Problem requirements: When you reach the line that contains "Click the Power Management green icon", begin copying exactly and continue through the last line below. Do not copy pictures.

Entries provided:
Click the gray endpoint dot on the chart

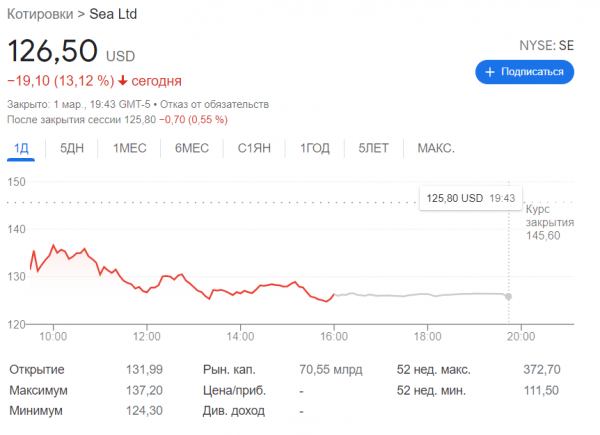point(509,296)
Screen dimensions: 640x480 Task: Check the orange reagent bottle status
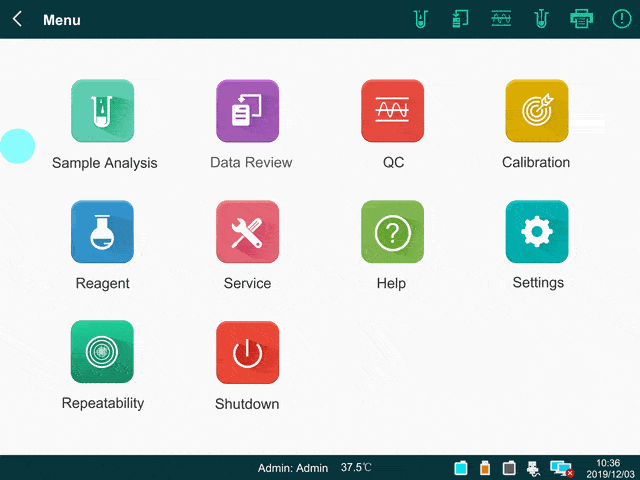(485, 468)
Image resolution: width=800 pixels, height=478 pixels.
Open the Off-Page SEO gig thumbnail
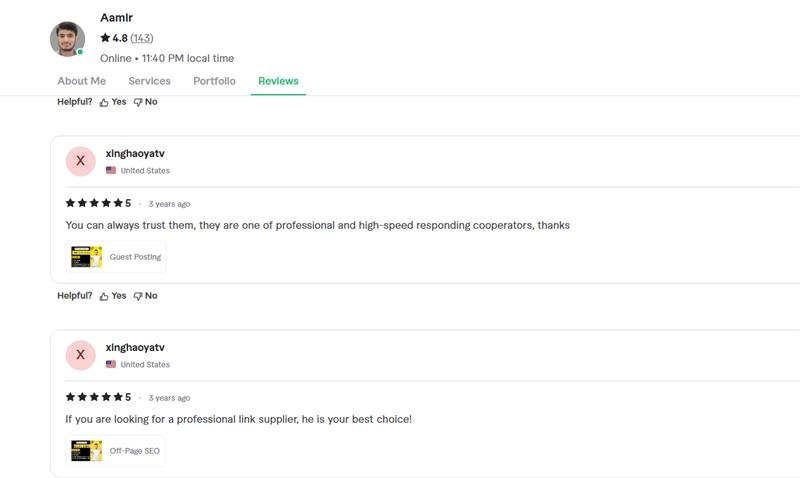pos(87,451)

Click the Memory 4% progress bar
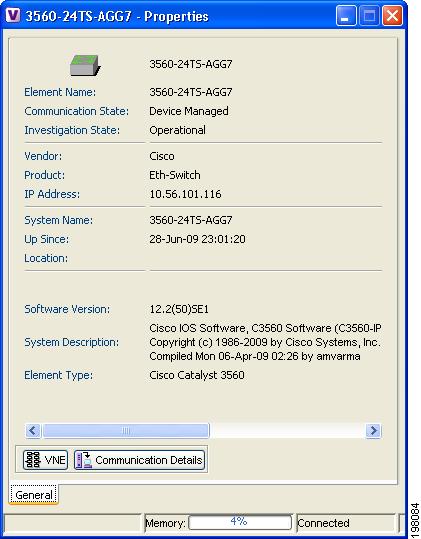(x=240, y=522)
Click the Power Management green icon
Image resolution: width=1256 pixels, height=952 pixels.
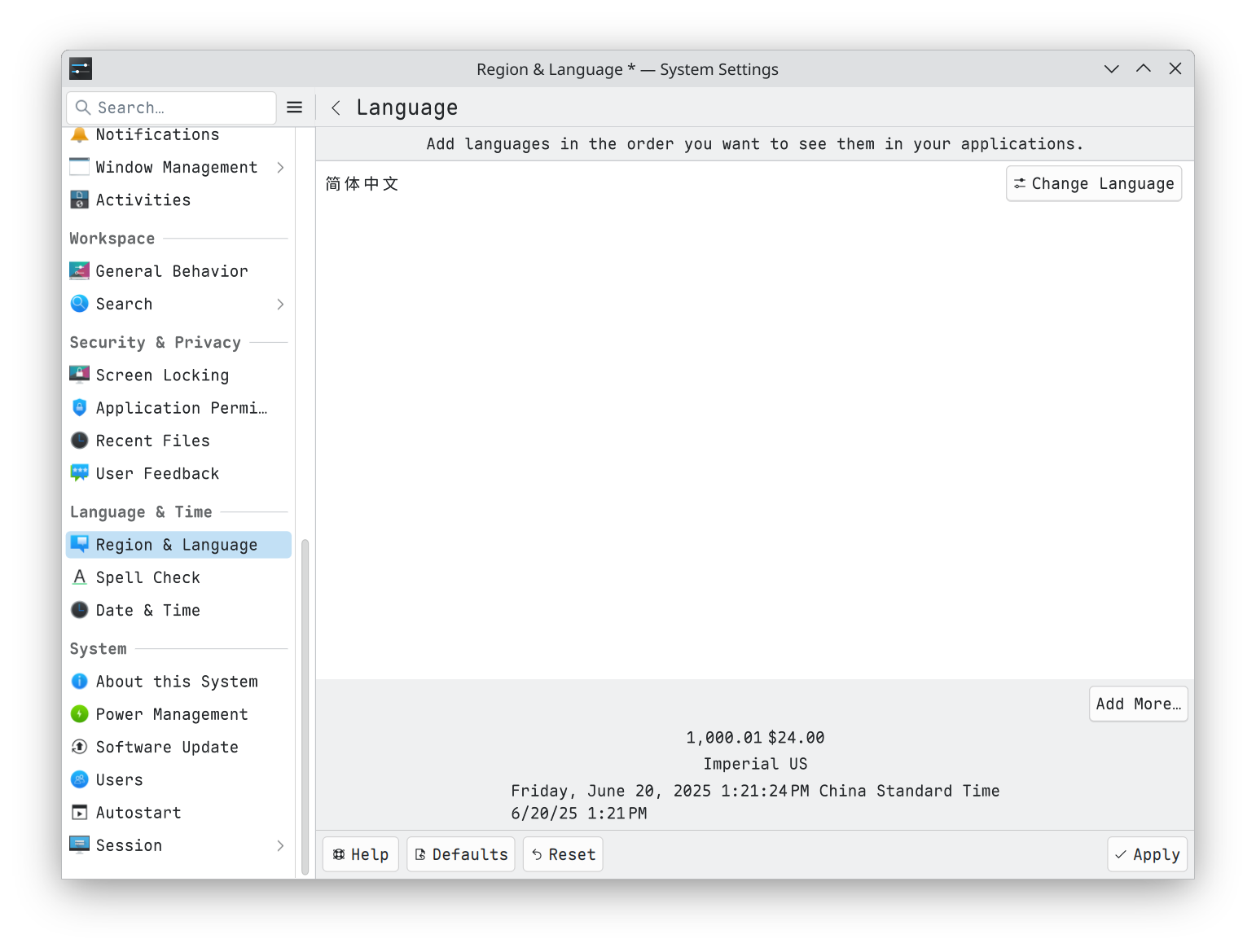(79, 714)
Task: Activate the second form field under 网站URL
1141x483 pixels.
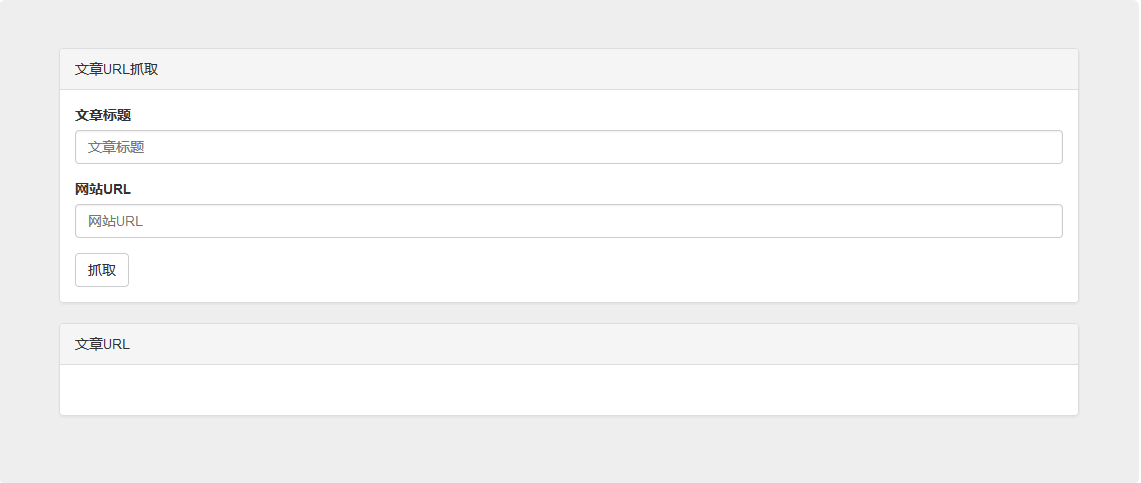Action: click(x=568, y=221)
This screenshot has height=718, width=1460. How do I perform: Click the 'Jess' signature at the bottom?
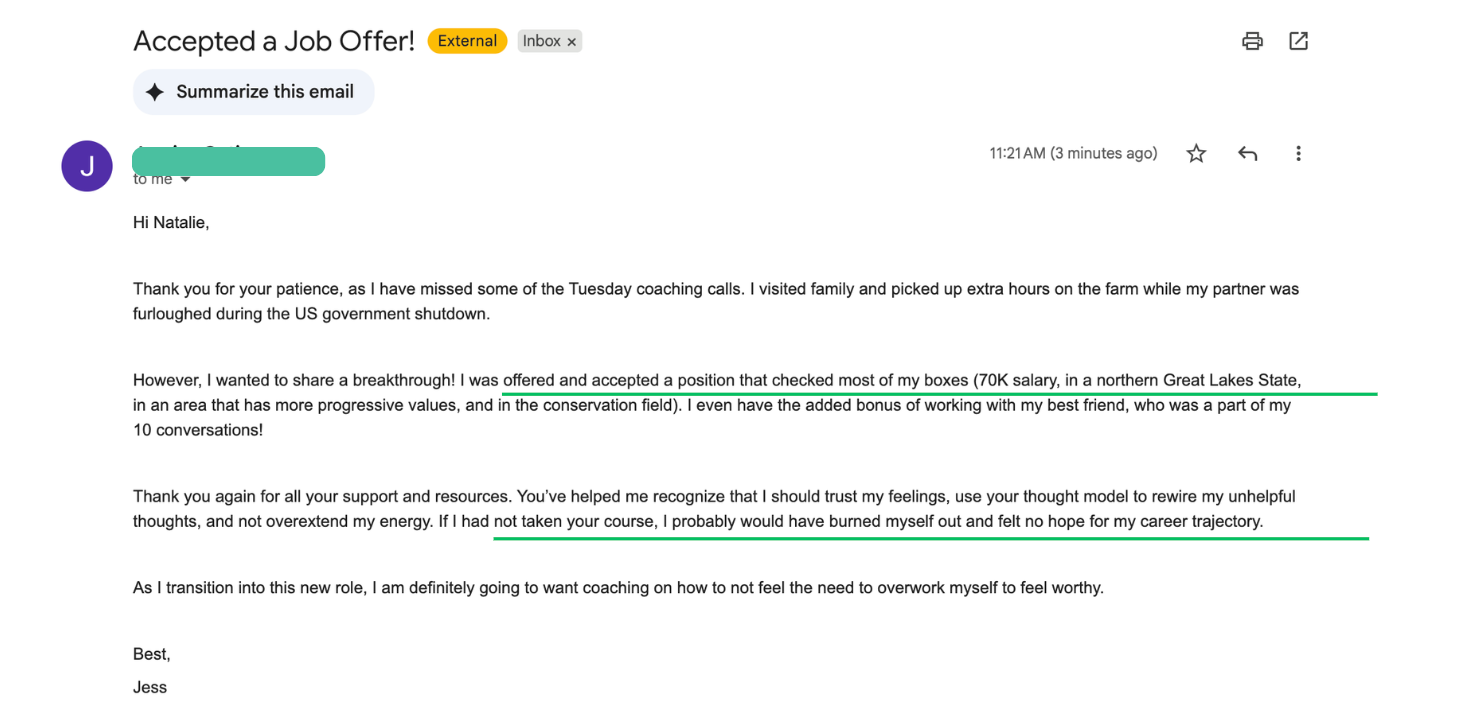click(150, 687)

Your response:
Click the Power Management green icon
Image resolution: width=1256 pixels, height=952 pixels.
(79, 714)
Task: Activate the second form field under 网站URL
1141x483 pixels.
Action: click(x=568, y=221)
This screenshot has height=718, width=1460. How do I perform: Click the 'Jess' signature at the bottom?
click(150, 687)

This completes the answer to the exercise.